Supplied records:
⟨
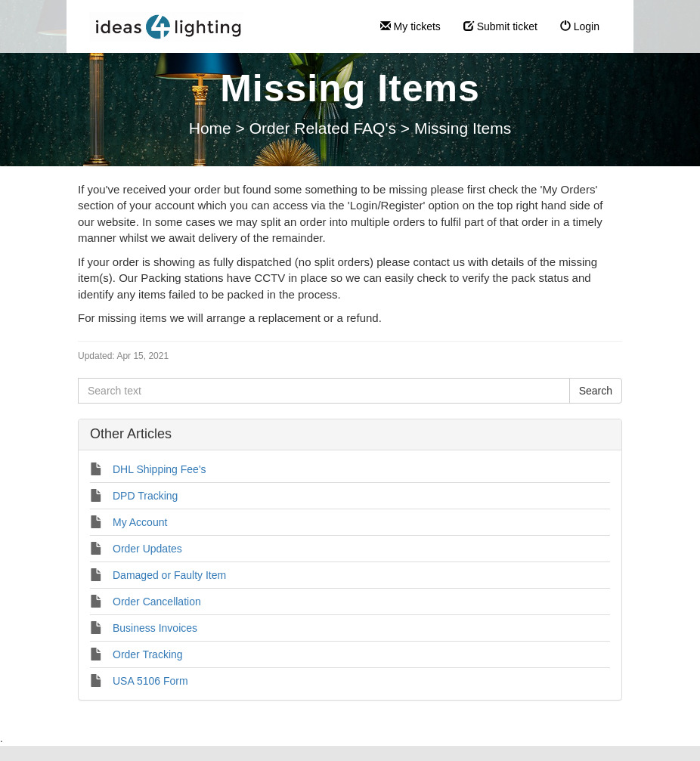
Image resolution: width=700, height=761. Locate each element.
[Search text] (324, 391)
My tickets (410, 26)
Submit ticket (500, 26)
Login (580, 26)
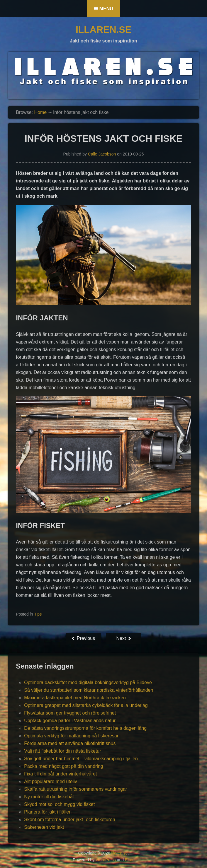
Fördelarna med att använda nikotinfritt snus (70, 743)
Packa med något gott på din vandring (63, 766)
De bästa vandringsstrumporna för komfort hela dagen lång (85, 728)
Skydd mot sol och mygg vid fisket (59, 804)
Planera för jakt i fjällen (48, 812)
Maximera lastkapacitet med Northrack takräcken (75, 698)
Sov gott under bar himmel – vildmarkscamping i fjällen (81, 758)
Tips (38, 614)
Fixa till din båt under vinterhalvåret (60, 774)
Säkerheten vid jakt (44, 827)
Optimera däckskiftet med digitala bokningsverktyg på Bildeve (88, 682)
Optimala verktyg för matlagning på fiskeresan (71, 736)
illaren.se (104, 29)
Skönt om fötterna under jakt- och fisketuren (69, 819)
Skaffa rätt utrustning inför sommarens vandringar (76, 789)
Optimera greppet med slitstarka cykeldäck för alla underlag (86, 705)
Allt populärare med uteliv (51, 781)
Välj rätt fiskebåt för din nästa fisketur (62, 751)
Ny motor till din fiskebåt (49, 797)
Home (40, 112)
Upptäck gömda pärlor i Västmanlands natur (70, 720)
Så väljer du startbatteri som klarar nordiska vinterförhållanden (88, 690)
⟩
Written task: Reproduce the entries word for word, everything from the start down through the line containing "illaren.se (104, 29)", and leave the pictures out.

Exercise output:
Image resolution: width=700, height=761. Locate each element.
[Search text] (324, 391)
My tickets (410, 26)
Submit ticket (500, 26)
Login (580, 26)
Fördelarna med att använda nikotinfritt snus (70, 743)
Packa med något gott på din vandring (63, 766)
De bästa vandringsstrumporna för komfort hela dagen lång (85, 728)
Skydd mot sol och mygg vid fisket (59, 804)
Planera för jakt i fjällen (48, 812)
Maximera lastkapacitet med Northrack takräcken (75, 698)
Sov gott under bar himmel – vildmarkscamping i fjällen (81, 758)
Tips (38, 614)
Fixa till din båt under vinterhalvåret (60, 774)
Säkerheten vid jakt (44, 827)
Optimera däckskiftet med digitala bokningsverktyg på Bildeve (88, 682)
Optimala verktyg för matlagning på fiskeresan (71, 736)
illaren.se (104, 29)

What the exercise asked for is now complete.